---------- READING PASSAGE ----------
ROBOTS - DVD review

Although Robots has great animation, wonderful visual invention, and a few clever jokes, it has no compelling characters or story to hold them together.

John J. Puccio's picture
John J.

When I first saw "Robots" it was in a theater, and I had the choice between it and "The Ring 2." I should have chosen "The Ring 2."

"Robots" will probably fascinate some kids with its color, its noise, and its constant motion. As an adult, however, I found the movie a joy to look at but more than a little tedious to sit through, despite the presence of Robin Williams as a primary voice. The computer animation in this 2005 production (from the same team that gave us "Ice Age") is glorious, and I found it captivating to watch for about ten minutes. Then my fascination with the detail and spectacle of the scenery and the robot designs wore off, leaving nothing but the film's weak plot and characters to kick in.

I have to admit, this was the first time I ever fell asleep in a theater. I must have been out for a good ten or fifteen minutes, judging by what I see I missed on the DVD. It was during the ballroom scene, and zap. I may have just been tired, but apparently I wasn't the only one who was less than enthralled by the movie. Many of the preschoolers in the audience with me were talking, screaming, and kicking the chairs, I assume because they were so uninterested. Two kids had to be escorted from the auditorium, presumably by their mother, never to return. Only one person was laughing at the antics on screen, an older lady in front of me who cackled insanely at every line and action.
----------
YOUR GOAL →
Continue the DVD review of "Robots" from the point at which it ends. The rows that follow bear no relation to the review.
---------- DATA ROWS ----------
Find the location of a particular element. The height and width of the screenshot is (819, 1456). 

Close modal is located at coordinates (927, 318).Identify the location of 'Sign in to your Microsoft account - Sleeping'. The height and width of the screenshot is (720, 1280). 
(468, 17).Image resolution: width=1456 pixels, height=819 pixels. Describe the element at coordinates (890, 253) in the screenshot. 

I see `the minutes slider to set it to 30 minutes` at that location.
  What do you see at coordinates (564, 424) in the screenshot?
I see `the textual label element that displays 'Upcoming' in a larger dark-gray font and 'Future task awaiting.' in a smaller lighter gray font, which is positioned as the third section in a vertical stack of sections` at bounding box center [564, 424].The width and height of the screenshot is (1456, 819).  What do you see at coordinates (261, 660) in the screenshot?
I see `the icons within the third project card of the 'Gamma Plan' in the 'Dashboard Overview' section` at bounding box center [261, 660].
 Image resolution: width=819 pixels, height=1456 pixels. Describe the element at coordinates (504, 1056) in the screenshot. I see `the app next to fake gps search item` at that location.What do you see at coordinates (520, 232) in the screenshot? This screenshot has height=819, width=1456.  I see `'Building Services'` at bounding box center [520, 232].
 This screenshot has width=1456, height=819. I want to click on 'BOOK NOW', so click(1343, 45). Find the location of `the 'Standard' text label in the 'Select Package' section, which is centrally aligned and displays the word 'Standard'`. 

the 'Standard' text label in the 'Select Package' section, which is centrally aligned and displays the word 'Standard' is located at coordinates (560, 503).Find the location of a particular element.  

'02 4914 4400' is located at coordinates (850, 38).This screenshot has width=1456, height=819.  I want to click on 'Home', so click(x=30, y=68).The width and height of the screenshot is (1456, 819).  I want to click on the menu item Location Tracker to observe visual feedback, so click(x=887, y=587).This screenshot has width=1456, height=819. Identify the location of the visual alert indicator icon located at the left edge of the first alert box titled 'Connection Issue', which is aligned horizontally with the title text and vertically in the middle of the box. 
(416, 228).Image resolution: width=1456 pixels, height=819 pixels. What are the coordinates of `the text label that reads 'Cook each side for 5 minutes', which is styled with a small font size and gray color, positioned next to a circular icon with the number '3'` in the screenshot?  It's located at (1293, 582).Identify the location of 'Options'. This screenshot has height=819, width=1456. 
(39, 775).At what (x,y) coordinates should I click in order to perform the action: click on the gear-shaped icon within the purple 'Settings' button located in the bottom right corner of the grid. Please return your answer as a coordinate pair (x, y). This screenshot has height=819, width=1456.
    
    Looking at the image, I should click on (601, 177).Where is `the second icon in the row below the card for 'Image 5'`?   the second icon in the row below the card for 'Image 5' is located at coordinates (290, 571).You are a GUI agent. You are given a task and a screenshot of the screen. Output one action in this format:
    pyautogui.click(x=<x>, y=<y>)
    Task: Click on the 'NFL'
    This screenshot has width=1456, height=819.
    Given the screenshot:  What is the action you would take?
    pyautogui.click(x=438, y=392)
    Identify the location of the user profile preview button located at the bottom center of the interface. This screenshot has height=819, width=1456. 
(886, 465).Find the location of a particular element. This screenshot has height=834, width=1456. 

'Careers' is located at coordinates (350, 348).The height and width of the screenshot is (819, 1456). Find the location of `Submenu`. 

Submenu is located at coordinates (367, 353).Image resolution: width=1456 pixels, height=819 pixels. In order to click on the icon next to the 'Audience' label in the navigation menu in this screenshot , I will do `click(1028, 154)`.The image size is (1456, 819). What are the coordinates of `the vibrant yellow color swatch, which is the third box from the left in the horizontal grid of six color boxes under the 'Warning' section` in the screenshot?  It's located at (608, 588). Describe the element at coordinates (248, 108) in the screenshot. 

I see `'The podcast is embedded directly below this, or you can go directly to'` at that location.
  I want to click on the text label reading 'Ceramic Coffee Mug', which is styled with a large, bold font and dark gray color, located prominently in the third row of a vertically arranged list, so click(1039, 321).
----------
ANSWER FOR THE TASK →
As far as I'm concerned, as beautiful as it to look at, "Robots" lacks the warmth of the "Toy Story" movies, the hipness of the "Shrek" films, the heart of "Monsters, Inc.," and the sheer fun and excitement of "The Incredibles." Not even the talented cast of voices in "Robots" do much to instill any life into a motion picture that is mainly show and little else. With the exceptions of Robin Williams and Mel Brooks, I found most of the famous voices bland and hard to differentiate from one another. For me the result was a film with little to recommend it beyond a multitude of chases, a plethora of fights, a lot of running around, a few good one-liners aimed primarily at adults, and, of course, a stunning array of visuals. Not even the music helps. I usually sit through a movie's closing credits at the theater, but the loud pop stuff playing at the end of this one (a movie character says it's "a fusion of jazz and funk called junk") chased me off early.

As the title suggests, the movie is about robots. All the creatures in the movie are robots, mechanical devices that talk and act like humans. It's a good gimmick, much like the world of monsters in "Monsters, Inc.," except that "Monsters, Inc." was about creatures with genuine human emotions. "Robots" is about walking, talking gadgets and about thinking up clever robot gags for them to perform. Or not-so-clever robot gags, like an extended flatulence scene designed to cash in on Hollywood's incessantly juvenile interest in bodily functions.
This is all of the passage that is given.